Son muchos los poetas, muchos los poemas, muchos los recuerdos. Hacer una enumeración de los participantes no tendría mucho sentido, aunque serviría para hacerse una idea de la magnitud del evento. Era algo grandioso, o al menos así lo sentíamos; nos sentíamos parte de algo histórico, espectadoras de algo que cabría calificar de bello, amigas de los poetas. Porque al final siempre, siempre, íbamos a hablar con ellos. Dos frases, quizá, un “muchas gracias”, un autógrafo y alguna vez una conversación, aun en inglés si era necesario.
Todavía me sorprende lo presentes que siguen en mí las voces, los rostros, los poemas. De Sam Hamill, por ejemplo, tengo un recuerdo muy vivo, aunque no logré hablar con él. Era el fundador de "Poets against war" y todavía hoy, a veces, me encuentro repitiendo el último verso de uno de sus impresionantes poemas contra la guerra. "If you only listen with your eyes open". Con Quincy Troupe comprendí aquello de que el rap significa "Recited American Poetry". Sí, el rap no es música; puede llegar a ser mucho más. Una de las presencias más arrolladoras fue la de Gioconda Belli. No sé si por su poesía o por su pelo. Quizá por ambas, pues cuando pienso en ella lo primero que recuerdo es una abundante melena roja con vida propia y en que Nicaragua es su "hombre con nombre de mujer". Entre los poetas indígenas (recuerdo también a Allison Hedge Coke y Sherwin Bitsui), me impresionó especialmente el nuestro, Hugo Jamioy. ¿De lo más recóndito de un pueblo indígena —de esos que ya casi ni existen— ha podido salir alguien así? Im-pre-sio-nan-te. (Y había que ver a su hijo pequeño que le acompañaba. Era parte de su poesía). Otros breves encuentros, un cruce rápido de palabras, tuvieron lugar con Ernesto Cardenal (en un momento en que no leía, sino simplemente escuchaba, entre el público del Jardín Botánico) y Wole Soyinka, premio Nobel de Literatura. Con ambos nos superó la vergüenza, pudo ser una historia bonita... pero no les exigimos más que un autógrafo.

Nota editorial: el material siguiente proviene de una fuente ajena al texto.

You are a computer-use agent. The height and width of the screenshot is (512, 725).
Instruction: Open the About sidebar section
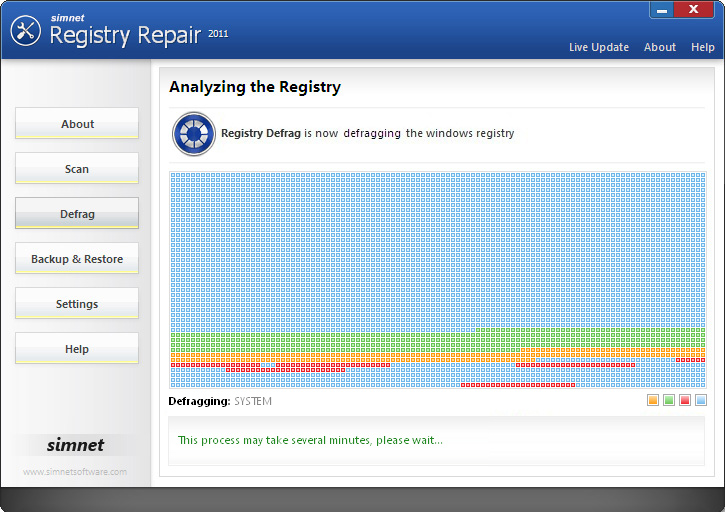[77, 124]
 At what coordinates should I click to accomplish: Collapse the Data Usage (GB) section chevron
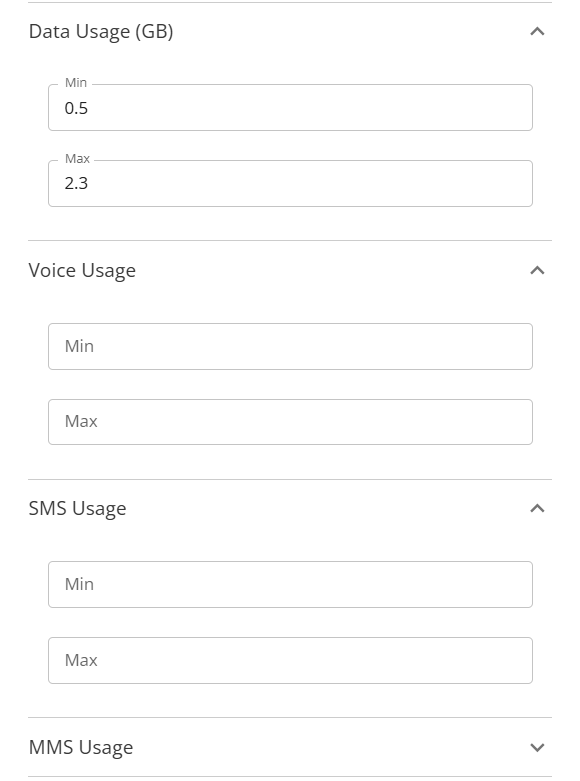(x=537, y=31)
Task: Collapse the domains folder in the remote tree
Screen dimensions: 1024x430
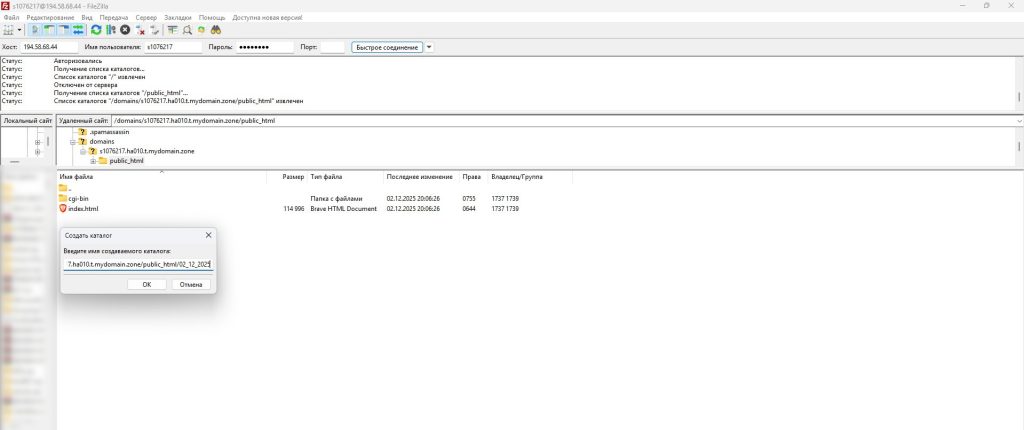Action: 73,141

¿Más? España, claro, querida España. Recuerdo a Antonio Porpetta (el más simpático, sin duda), Guadalupe Grande (de quien tomamos un verso, que se volvió casi un código de amistad: "Somos un signo de interrogación que ha perdido su pregunta") y, cómo no, a Juan Vicente Piqueras, de quien ya he dicho algo aquí.
A Andrea Cote, compatriota, la seguimos por Medellín, fuimos a todos sus recitales. Al final nos reconoció, hablamos un poco con ella, nos hicimos una foto, incluso nos dejó su mail y quizá fue entonces cuando algo del "deseo mimético" de escribir poesía se encendió. Colombiana, poeta, guapa, majísima, lista, profesora de los Andes... No es algo que se encuentre fácilmente por ahí.
Y a Sujata Bhatt y Anwar Al-Ghasani tengo que mencionarlos. A la primera por el poema "The Stare", del que no salí en mucho tiempo, y a Al-Gahasani por cómo hablaba de Irak y porque nos dedicó un autógrafo poético, después de una detenida y profunda mirada, como pocas he visto.
En fin, quizá me he alargado demasiado. Pero era una asignatura pendiente. Un capítulo muy vívido en mí, pero aún inédito de Aquellos maravillosos años, donde todo —supongo— comenzó.